20

Consider the following program:

public class Program
{
     private static Random _rnd = new Random();
     private static readonly int ITERATIONS = 5000000;
     private static readonly int RANDOM_MAX = 101;

     public static void Main(string[] args)
     {
          ConcurrentDictionary<int,int> dic = new ConcurrentDictionary<int,int>();

          Parallel.For(0, ITERATIONS, _ => dic.AddOrUpdate(_rnd.Next(1, RANDOM_MAX), 1, (k, v) => v + 1));

          foreach(var kv in dic)
             Console.WriteLine("{0} -> {1:0.00}%", kv.Key, ((double)kv.Value / ITERATIONS) * 100);
     }
}

This will print the following output:

(Note that the output will vary on each execution)

> 1 -> 97,38%
> 2 -> 0,03%
> 3 -> 0,03%
> 4 -> 0,03%
...
> 99 -> 0,03%
> 100 -> 0,03%

Why is the number 1 generated with such frequency?

Matias Cicero
  • 25,439
  • 13
  • 82
  • 154
  • 1
    Is parallel really relevant? Are you sure this doesn't happen without it? – rory.ap Feb 29 '16 at 14:11
  • 12
    `Random` is not thread-safe. – Lee Feb 29 '16 at 14:12
  • @roryap It doesn't happen with a normal for loop.
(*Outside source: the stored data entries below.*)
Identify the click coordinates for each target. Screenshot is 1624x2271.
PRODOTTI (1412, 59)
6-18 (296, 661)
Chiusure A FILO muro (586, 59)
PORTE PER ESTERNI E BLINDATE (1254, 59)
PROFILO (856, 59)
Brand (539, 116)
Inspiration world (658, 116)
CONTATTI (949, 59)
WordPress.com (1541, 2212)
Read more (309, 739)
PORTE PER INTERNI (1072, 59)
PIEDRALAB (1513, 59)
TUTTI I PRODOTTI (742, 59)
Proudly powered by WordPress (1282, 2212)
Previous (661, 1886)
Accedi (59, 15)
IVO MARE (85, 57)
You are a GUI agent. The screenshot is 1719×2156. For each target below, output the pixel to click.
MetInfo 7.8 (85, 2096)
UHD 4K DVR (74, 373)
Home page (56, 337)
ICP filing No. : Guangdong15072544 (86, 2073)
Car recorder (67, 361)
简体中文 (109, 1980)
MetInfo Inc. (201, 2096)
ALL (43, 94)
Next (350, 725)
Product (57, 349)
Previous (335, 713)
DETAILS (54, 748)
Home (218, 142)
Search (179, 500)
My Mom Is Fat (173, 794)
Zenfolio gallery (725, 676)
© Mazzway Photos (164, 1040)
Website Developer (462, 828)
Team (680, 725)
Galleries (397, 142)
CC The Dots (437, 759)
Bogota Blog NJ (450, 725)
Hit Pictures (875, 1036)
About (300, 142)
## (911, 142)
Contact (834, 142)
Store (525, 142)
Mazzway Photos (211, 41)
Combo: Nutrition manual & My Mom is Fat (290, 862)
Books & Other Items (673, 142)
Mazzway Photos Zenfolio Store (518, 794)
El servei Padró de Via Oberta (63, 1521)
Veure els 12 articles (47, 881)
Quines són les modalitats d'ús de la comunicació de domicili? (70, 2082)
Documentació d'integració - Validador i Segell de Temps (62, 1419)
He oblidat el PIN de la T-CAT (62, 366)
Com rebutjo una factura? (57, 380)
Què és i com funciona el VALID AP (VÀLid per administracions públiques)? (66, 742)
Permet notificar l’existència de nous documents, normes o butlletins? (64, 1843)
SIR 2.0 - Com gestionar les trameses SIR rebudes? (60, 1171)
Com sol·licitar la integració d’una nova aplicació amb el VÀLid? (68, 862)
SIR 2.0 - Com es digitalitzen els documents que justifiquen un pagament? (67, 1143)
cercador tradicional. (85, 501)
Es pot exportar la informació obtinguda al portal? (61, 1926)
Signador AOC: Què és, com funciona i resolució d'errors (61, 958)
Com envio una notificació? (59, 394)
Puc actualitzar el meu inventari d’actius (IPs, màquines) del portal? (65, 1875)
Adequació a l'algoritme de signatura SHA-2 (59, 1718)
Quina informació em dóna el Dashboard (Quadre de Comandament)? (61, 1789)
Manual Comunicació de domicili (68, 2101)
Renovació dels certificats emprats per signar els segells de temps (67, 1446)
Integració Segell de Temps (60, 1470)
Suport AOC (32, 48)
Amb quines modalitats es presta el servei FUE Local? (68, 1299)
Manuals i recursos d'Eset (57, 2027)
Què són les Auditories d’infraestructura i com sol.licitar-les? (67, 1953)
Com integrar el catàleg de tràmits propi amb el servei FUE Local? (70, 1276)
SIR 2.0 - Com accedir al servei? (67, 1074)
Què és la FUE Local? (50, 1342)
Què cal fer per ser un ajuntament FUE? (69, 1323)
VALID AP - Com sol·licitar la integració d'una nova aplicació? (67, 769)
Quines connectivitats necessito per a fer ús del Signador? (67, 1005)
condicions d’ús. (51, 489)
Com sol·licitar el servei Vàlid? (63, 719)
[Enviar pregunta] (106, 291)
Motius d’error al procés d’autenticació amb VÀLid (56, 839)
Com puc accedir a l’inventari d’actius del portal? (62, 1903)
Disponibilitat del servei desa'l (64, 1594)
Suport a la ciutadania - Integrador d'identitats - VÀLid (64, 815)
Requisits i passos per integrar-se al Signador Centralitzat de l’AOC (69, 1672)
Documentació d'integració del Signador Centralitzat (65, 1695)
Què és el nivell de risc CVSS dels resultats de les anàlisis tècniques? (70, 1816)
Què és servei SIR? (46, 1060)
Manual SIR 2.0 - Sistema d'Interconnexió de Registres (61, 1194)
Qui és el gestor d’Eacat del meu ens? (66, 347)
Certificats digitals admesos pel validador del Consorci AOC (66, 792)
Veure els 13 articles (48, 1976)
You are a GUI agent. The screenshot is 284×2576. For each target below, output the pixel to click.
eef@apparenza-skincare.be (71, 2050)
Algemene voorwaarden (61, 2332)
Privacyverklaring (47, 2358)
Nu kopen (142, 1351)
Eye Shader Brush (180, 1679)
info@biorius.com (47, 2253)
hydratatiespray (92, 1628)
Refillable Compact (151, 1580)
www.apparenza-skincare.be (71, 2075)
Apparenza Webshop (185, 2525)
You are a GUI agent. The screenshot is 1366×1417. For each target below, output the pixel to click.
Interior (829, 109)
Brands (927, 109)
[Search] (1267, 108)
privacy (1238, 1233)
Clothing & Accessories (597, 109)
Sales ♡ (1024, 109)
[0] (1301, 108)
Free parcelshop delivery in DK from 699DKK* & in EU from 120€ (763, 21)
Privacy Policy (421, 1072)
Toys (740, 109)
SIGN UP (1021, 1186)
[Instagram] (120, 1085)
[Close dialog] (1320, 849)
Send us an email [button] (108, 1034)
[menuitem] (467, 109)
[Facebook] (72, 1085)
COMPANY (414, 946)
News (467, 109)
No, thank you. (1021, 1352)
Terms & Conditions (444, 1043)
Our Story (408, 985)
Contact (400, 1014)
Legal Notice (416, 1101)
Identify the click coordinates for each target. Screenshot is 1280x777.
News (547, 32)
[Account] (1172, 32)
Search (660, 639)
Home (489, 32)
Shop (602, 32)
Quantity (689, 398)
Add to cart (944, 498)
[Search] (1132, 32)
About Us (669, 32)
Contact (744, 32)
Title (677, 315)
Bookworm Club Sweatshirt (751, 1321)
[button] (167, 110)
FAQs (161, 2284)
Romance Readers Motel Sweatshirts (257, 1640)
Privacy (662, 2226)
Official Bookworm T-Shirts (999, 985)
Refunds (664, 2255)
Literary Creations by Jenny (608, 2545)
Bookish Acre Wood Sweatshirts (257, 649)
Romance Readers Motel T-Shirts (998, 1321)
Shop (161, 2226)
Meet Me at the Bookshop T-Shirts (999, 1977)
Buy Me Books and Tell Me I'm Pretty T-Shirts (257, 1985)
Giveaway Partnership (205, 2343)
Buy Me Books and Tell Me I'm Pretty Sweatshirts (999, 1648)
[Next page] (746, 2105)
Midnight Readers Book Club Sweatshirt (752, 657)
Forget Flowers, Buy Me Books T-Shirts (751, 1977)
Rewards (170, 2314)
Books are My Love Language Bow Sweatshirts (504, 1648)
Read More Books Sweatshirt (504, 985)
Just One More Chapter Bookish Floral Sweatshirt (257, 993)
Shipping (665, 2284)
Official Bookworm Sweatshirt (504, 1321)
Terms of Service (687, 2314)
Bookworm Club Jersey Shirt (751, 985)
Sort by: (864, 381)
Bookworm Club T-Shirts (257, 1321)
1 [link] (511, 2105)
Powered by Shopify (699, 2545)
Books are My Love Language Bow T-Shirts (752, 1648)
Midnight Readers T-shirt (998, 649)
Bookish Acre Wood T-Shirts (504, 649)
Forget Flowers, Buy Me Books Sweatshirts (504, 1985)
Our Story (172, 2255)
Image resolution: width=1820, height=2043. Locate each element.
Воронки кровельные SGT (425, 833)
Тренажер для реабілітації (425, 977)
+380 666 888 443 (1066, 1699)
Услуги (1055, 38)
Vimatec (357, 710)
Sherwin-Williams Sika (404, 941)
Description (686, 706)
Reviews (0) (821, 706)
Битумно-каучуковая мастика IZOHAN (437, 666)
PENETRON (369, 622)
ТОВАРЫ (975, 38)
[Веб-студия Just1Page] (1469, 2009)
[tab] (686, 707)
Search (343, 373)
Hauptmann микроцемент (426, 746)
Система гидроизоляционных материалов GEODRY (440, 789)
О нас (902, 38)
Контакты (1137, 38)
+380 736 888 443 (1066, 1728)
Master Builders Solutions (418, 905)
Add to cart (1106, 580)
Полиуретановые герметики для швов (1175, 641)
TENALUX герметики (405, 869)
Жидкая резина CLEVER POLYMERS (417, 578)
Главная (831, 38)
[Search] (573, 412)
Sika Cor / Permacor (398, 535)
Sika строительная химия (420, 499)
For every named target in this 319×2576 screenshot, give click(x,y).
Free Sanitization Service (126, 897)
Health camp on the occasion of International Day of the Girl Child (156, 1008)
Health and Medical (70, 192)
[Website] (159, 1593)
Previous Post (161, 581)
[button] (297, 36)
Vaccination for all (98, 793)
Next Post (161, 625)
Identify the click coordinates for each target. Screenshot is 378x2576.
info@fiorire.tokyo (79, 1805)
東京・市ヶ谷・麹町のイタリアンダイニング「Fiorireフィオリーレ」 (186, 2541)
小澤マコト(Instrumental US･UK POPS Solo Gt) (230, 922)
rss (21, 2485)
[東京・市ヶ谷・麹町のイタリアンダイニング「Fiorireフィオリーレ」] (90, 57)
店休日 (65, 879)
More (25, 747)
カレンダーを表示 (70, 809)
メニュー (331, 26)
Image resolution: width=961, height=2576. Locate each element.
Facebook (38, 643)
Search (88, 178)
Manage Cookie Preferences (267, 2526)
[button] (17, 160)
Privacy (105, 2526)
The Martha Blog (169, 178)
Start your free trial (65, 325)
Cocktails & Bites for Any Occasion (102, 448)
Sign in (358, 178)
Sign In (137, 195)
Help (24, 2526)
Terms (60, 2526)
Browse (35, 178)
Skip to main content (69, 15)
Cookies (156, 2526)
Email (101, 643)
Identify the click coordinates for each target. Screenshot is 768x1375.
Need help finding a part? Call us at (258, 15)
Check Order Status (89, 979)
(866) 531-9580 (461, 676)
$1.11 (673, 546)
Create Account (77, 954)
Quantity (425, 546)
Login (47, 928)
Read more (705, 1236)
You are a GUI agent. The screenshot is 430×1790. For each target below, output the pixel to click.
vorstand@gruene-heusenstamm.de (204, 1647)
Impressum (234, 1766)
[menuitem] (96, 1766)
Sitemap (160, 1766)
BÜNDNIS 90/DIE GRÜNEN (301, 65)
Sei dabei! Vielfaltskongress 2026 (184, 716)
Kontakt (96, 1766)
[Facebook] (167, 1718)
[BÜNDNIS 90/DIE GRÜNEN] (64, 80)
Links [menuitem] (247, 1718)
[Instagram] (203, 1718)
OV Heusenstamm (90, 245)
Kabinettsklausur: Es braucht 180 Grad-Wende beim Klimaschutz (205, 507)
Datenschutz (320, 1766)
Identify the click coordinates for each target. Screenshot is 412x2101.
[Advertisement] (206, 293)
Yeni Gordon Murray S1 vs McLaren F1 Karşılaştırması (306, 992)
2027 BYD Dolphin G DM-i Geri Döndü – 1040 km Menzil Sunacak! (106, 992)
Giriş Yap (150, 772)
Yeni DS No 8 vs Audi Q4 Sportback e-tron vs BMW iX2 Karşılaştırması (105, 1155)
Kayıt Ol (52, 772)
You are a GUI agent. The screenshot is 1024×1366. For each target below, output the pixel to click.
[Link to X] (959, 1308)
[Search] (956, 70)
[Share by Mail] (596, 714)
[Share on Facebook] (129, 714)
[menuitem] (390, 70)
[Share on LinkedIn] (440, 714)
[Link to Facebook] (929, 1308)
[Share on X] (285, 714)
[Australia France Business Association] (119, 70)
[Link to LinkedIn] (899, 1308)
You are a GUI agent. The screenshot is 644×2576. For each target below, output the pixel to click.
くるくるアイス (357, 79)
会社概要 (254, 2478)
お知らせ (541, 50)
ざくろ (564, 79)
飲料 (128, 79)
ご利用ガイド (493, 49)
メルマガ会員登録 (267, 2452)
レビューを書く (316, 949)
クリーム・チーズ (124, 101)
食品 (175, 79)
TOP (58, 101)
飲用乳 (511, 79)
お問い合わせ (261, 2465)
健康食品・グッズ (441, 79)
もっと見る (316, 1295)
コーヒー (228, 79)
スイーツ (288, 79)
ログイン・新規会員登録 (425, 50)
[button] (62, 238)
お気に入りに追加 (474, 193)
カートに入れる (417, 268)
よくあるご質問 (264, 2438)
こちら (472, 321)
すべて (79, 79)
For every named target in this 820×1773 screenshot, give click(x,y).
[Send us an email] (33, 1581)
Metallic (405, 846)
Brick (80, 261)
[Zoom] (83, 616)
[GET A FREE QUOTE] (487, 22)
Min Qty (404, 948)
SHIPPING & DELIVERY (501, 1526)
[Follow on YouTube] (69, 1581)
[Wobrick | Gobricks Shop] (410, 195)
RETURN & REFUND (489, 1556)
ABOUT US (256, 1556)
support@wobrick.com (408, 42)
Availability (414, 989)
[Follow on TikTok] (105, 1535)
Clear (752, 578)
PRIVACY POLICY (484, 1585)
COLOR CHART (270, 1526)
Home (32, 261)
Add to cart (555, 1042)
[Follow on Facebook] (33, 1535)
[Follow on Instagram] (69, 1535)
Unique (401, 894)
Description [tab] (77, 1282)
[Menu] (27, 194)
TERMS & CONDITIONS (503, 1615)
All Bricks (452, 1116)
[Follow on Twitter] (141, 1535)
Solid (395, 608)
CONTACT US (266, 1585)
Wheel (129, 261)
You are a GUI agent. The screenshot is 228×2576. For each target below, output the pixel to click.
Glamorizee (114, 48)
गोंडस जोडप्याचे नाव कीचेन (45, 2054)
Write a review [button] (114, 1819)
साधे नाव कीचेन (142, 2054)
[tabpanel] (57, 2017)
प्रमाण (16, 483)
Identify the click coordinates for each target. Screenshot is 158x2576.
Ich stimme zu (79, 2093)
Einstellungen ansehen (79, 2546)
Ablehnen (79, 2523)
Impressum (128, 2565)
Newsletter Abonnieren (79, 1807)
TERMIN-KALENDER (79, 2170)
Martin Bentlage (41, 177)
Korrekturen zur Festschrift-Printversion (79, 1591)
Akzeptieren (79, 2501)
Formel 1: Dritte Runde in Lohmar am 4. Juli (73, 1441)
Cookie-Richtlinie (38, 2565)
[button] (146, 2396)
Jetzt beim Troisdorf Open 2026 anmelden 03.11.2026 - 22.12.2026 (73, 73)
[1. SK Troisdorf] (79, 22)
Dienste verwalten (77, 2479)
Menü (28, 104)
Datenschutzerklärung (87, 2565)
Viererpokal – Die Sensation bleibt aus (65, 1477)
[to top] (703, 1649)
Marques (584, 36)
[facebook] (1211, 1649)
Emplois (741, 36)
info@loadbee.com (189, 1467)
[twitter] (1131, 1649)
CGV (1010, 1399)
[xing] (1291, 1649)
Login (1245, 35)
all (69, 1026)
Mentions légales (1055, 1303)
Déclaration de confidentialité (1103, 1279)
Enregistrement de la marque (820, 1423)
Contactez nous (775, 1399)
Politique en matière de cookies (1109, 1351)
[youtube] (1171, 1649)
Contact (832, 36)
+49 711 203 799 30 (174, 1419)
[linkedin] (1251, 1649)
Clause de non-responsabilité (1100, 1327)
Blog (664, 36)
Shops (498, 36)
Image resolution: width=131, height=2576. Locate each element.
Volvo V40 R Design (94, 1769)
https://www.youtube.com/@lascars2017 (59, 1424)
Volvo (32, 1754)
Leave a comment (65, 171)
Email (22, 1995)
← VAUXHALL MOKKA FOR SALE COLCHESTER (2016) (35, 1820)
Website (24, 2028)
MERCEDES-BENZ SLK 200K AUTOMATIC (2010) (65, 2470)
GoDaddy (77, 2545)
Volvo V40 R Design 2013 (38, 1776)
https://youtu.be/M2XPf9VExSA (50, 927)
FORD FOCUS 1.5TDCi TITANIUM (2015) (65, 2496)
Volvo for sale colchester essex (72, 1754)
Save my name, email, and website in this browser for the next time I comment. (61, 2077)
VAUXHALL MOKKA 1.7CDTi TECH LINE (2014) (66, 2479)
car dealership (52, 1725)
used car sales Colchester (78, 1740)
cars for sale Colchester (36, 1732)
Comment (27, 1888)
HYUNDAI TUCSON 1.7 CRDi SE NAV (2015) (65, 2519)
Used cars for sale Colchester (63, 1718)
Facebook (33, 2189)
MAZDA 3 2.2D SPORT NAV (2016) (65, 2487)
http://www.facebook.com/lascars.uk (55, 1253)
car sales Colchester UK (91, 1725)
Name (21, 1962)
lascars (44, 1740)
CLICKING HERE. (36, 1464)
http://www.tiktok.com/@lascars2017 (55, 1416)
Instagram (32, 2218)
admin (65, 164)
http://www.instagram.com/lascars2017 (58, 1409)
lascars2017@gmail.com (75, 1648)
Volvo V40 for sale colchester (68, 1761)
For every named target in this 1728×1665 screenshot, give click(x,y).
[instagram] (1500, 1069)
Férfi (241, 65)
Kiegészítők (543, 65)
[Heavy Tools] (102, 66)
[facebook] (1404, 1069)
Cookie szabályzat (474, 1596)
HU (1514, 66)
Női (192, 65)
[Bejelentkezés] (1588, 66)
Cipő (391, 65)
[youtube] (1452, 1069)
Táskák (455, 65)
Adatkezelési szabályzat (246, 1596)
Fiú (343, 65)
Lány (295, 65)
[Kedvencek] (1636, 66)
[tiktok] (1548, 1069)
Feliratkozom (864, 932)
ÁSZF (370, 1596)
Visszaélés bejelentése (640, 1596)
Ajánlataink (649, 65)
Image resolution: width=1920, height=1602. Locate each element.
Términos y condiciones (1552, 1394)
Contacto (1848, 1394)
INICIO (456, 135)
At least on my machine. – Matias Cicero Feb 29 '16 at 14:13
  • `Random` class isn't threadsafe. You shouldn't be using it in multiple threads without synchronization. If you do, you should expect some weirdness. – Sriram Sakthivel Feb 29 '16 at 14:14
  • @MatiasCicero -- ok. you may want to clarify that in your question. – rory.ap Feb 29 '16 at 14:17
  • Have you looked at this: http://blogs.msdn.com/b/pfxteam/archive/2009/02/19/9434171.aspx? Nice article about getting random numbers in thread safe way. – Dovydas Šopa Feb 29 '16 at 14:39
  • Use the .NET Framework [RNGCryptoServiceProvider Class](https://msdn.microsoft.com/en-us/library/system.security.cryptography.rngcryptoserviceprovider(v=vs.110).aspx), it does not need seeding and produces Cryptographic quality random numbers. See the answer by @Jesús López – zaph Feb 29 '16 at 15:50

3 Answers3

21

Random is not thread safe.

Next does nothing special at all to ensure thread safety.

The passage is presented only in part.